**Work order:**
The entries shown below are to be printed in full, unaltered.

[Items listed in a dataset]
####

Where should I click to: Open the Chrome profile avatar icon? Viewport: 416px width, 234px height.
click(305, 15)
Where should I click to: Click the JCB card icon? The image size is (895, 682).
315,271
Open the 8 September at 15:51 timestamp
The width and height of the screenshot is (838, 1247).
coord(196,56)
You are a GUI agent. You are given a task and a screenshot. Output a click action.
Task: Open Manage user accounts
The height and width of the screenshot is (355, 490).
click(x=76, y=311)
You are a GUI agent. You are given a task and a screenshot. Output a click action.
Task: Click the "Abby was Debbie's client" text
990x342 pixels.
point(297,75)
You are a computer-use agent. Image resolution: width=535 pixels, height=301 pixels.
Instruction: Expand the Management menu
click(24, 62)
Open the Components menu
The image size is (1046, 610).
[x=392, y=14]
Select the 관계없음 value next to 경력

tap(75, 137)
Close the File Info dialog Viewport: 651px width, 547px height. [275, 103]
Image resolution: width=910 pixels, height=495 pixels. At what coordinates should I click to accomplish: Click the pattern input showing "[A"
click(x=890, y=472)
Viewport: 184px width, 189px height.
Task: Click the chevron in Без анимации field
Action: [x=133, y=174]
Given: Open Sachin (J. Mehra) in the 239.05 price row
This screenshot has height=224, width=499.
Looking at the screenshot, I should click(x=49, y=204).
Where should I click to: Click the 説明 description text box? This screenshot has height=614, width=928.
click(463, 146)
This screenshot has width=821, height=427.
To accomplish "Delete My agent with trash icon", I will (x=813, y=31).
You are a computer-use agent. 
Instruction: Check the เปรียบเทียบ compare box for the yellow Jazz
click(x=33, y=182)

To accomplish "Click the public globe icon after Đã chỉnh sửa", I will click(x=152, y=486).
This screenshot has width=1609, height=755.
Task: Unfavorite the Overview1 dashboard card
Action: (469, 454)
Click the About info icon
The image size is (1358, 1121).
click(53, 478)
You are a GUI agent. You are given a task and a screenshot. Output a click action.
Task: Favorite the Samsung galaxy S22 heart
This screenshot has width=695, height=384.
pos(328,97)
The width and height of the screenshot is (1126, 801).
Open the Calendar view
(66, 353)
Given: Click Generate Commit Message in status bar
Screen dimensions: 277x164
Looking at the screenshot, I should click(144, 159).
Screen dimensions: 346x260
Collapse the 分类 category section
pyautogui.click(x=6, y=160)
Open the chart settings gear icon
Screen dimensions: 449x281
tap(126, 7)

####

**Response to this exercise:**
Where should I click to: Open the Chrome profile avatar icon? Viewport: 416px width, 234px height.
click(305, 15)
Where should I click to: Click the JCB card icon? The image size is (895, 682).
315,271
Open the 8 September at 15:51 timestamp
The width and height of the screenshot is (838, 1247).
coord(196,56)
You are a GUI agent. You are given a task and a screenshot. Output a click action.
Task: Open Manage user accounts
The height and width of the screenshot is (355, 490).
click(x=76, y=311)
You are a GUI agent. You are given a task and a screenshot. Output a click action.
Task: Click the "Abby was Debbie's client" text
990x342 pixels.
point(297,75)
You are a computer-use agent. Image resolution: width=535 pixels, height=301 pixels.
Instruction: Expand the Management menu
click(24, 62)
Open the Components menu
The image size is (1046, 610).
[x=392, y=14]
Select the 관계없음 value next to 경력

tap(75, 137)
Close the File Info dialog Viewport: 651px width, 547px height. [275, 103]
Image resolution: width=910 pixels, height=495 pixels. At what coordinates should I click to accomplish: Click the pattern input showing "[A"
click(x=890, y=472)
Viewport: 184px width, 189px height.
Task: Click the chevron in Без анимации field
Action: [x=133, y=174]
Given: Open Sachin (J. Mehra) in the 239.05 price row
This screenshot has height=224, width=499.
Looking at the screenshot, I should click(x=49, y=204).
Where should I click to: Click the 説明 description text box? This screenshot has height=614, width=928.
click(463, 146)
This screenshot has width=821, height=427.
To accomplish "Delete My agent with trash icon", I will (x=813, y=31).
You are a computer-use agent. 
Instruction: Check the เปรียบเทียบ compare box for the yellow Jazz
click(x=33, y=182)

To accomplish "Click the public globe icon after Đã chỉnh sửa", I will click(x=152, y=486).
This screenshot has width=1609, height=755.
Task: Unfavorite the Overview1 dashboard card
Action: (469, 454)
Click the About info icon
The image size is (1358, 1121).
click(53, 478)
You are a GUI agent. You are given a task and a screenshot. Output a click action.
Task: Favorite the Samsung galaxy S22 heart
This screenshot has width=695, height=384.
pos(328,97)
The width and height of the screenshot is (1126, 801).
Open the Calendar view
(66, 353)
Given: Click Generate Commit Message in status bar
Screen dimensions: 277x164
Looking at the screenshot, I should click(144, 159).
Screen dimensions: 346x260
Collapse the 分类 category section
pyautogui.click(x=6, y=160)
Open the chart settings gear icon
Screen dimensions: 449x281
tap(126, 7)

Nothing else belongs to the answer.